For his first movie as a director, Jake Johnson wisely goes with the star he knows best, his former co-star on New Girl. The lovable dirtbag you can take home to your mother has been perfectly cast as Tommy in Self Reliance, an underprivileged Angeleno who enters into a month-long “game” (like “Squid,” “The,” or “The Most Dangerous”) that will eventually earn him 1 million dollars. In this role, Johnson is able to use one of his best weapons: His ability to present crazy ideas as natural phenomena. One can easily see why this kind of thing is important for Tommy who must explain to friends, family, and strangers how he was invited for a ride with Andy Samberg who plays himself while being hunted for a reality show aired on the dark web and which requires him to always be in contact with another person (close enough to share a bed or sit next to).
Sadly, Johnson’s direction reminds us that there is another side of his onscreen persona too; the relaxedness that lets someone like Tommy fall into many ruts without looking back. Too many run-ins between Tommy and people dressed like assassins are greeted by shrugs such that it feels like an inconvenience rather than serious issues of getting rich modestly or dying trying. Self Reliance does not reach psychological-thriller heights that would make us truly anxious about Tommy’s life resorting instead to dramatic lighting and Dan Romer’s instrumental score with its pings and pongs serving as danger signals. Though lofty, Johnson does better at the non-homicidal moments in Self Reliance up till those absurd glimpses behind the scenes.

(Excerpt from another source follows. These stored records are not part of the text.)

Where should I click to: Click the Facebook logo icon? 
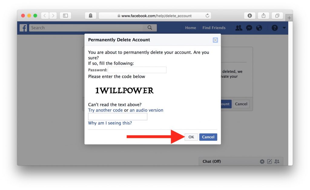coord(23,28)

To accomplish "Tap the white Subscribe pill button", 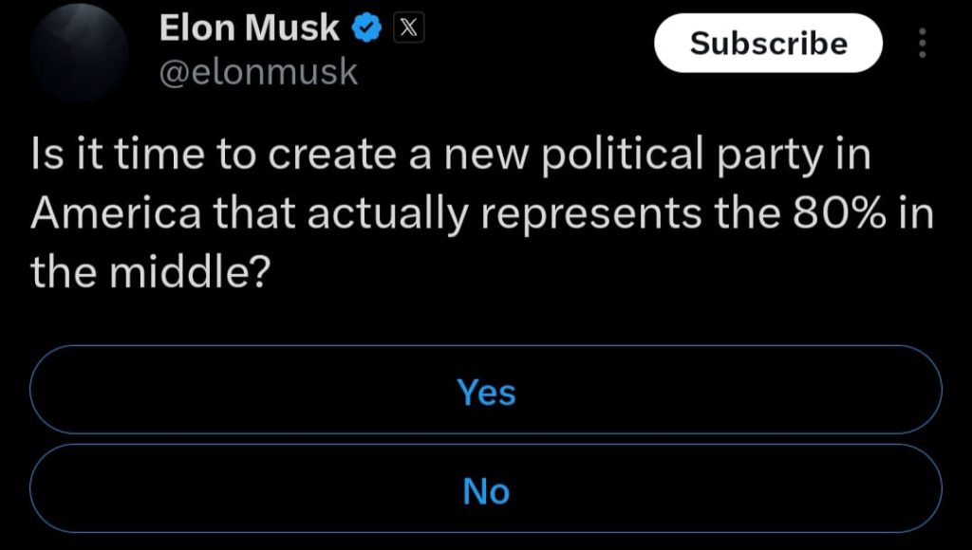I will coord(768,43).
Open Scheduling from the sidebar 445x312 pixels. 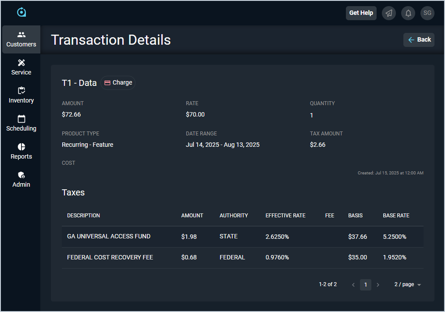click(x=21, y=124)
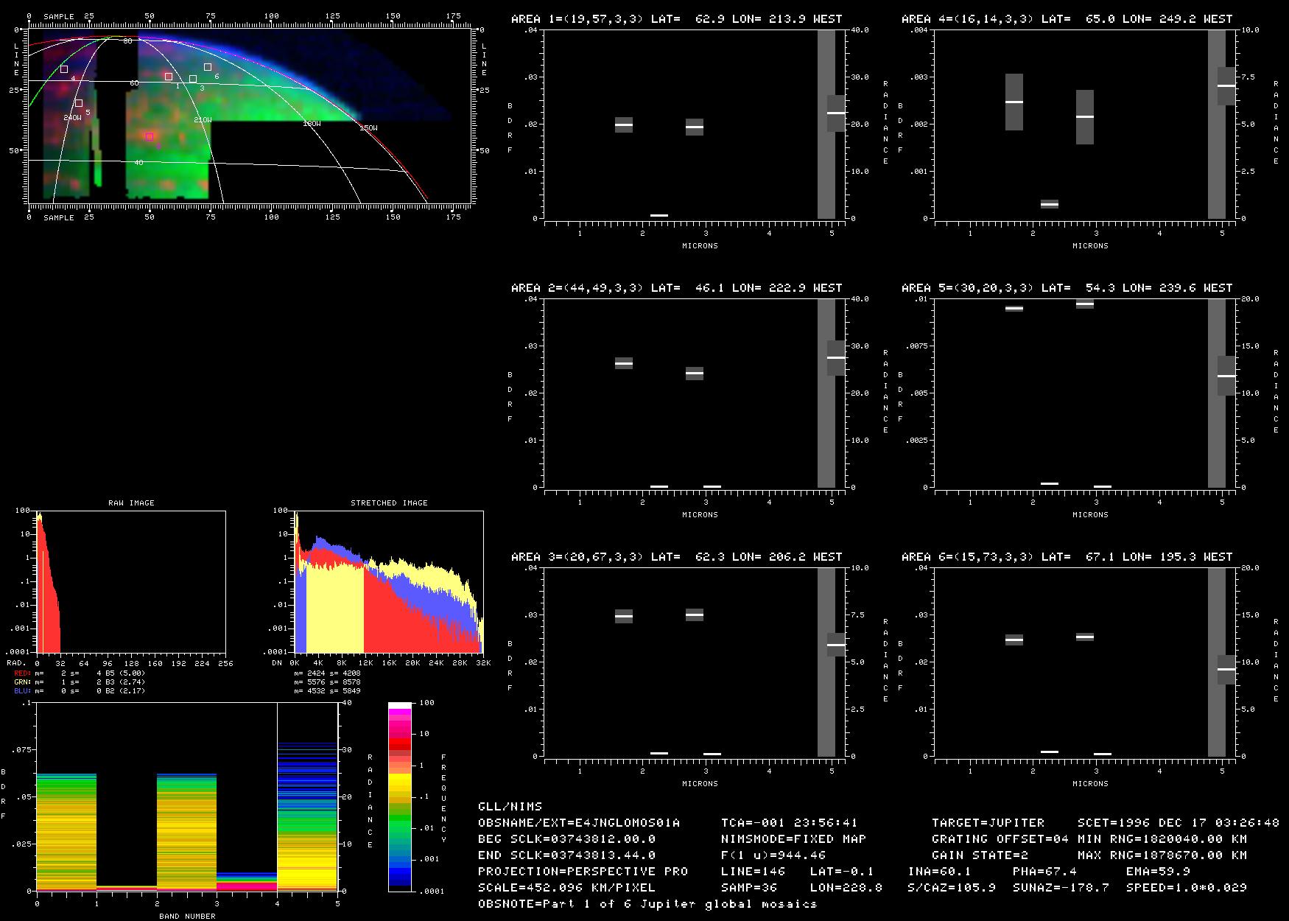Click the white color at top of frequency scale
Image resolution: width=1289 pixels, height=921 pixels.
pyautogui.click(x=400, y=705)

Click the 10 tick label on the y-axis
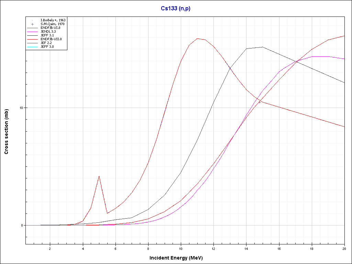[21, 108]
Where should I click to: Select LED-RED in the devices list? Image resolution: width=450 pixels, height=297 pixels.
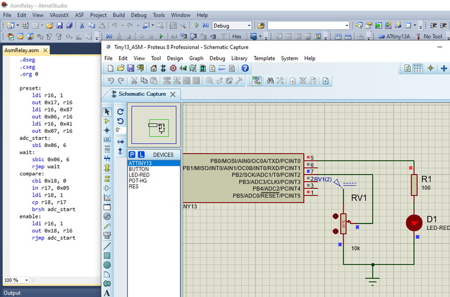click(140, 175)
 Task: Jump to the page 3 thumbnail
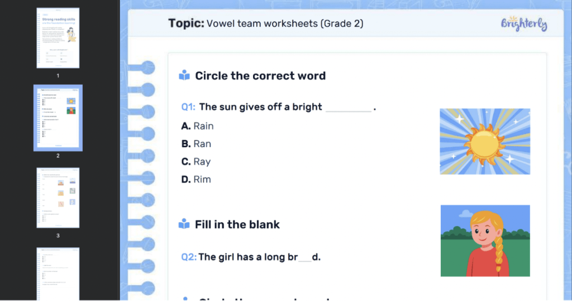[58, 197]
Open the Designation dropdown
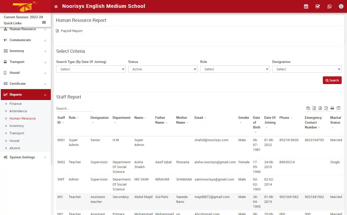The image size is (347, 215). (307, 69)

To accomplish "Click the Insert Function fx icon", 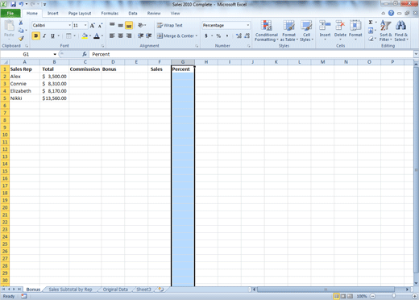I will (x=85, y=54).
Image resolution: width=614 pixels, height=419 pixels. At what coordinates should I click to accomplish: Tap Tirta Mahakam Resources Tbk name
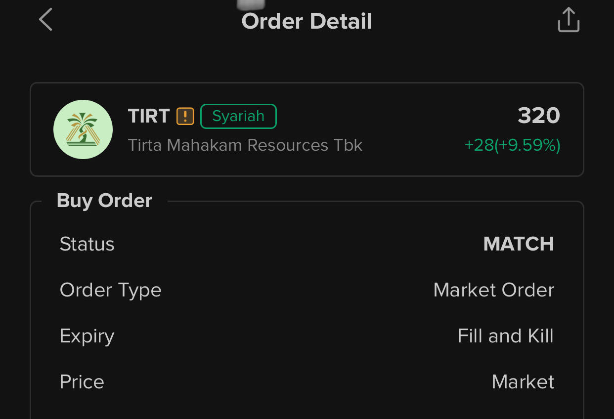coord(245,145)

Consider their long stay in some motel where they wait out the last days until the end of Tommy’s 30-day sentence together with Maddy (Anna Kendrick). They bond through activities like drinking beer taking food from takeaways and cuddling casually illustrated by a montage suggesting an increasing unity between the two that echoes earlier condensed episodes of Tommy’s settling into routine. Then, except for an extremely weird moment involving someone who might or might not be dressed as Mario, what follows is hardly suspenseful film-making but rather resembles laid-back, barely scripted extensions typical of Joe Swanberg films in which Johnson and Kendrick have previously starred. (In fact, it trades off some of the early chemistry between the pair first discovered in Drinking Buddies) This is a digression that needs to be very awkwardly justified in order to continue—yet is also not the last time Self Reliance’s blasé undercurrent takes the wind out of its sails.
This could be more of a scripting problem rather than concerning the directing – however, the director and star are also the screenwriters. Tommy’s initiation into the game and its rules is filled with winding corridors, wide-angle scenes that distort screens, as well as reality show production workers who slip in and out of shadows like people suffering from sleep paralysis. His elliptical loopiness creates tension between Tommy and his unexplored mother and sisters (Nancy Lenehan, Mary Holland, Emily Hampshire), but it does not translate to their awkward conversation telling him that he hallucinates things. Often, characters say exactly what is on their mind or express what troubles Tommy as if we cannot know these from a photo frame by his bedside table, his sitting lonely at a bar or even at his nondescript desk job which has little else except for that he is trying to get over a breakup while grappling with making connections in a world where an average human being remains nothing more than a pawn in ultra-wealthy destructive fun.
For what it’s worth, however, there’s something slightly incomplete about all this for a modern-day fable that opens with words by Ralph Waldo Emerson and presents its big-money bloodsport through colorful fairytale pictures. And odd is winningly so when Self Reliance gets weird: I Think You Should Leave weirdo Biff Wiff steals every scene he’s in as Tommy’s first partner who ends up being Maddy’s mom (Miriam Flynn)’s dreamer telling her spaghetti smells “delicious” then cluelessly asks for its name. The scene doesn’t end on that punchline though: instead of giving it some oompf, Flynn simply says “spaghetti.” That happens far too often throughout this film though; it is genuinely out-there like many of Johnson’s works but keeps pulling itself back before going too bonkers or fully committing to anything. We’re already in the limo with Tommy. Self-reliance should be more confident about where it’s going.
Final thoughts
Jake Johnson has taken a huge leap by starring in, writing, and directing his first movie: a comedy based on The Most Dangerous Game, where his character cannot be killed as long as he stays close to someone else. This situation offers Johnson many opportunities to capitalize on moments when his characters are being earnestly performed. But safe is still the word here – the script that has too many underlining themes of community and connection and a director who prefers to supervise one-liners than exciting suspense.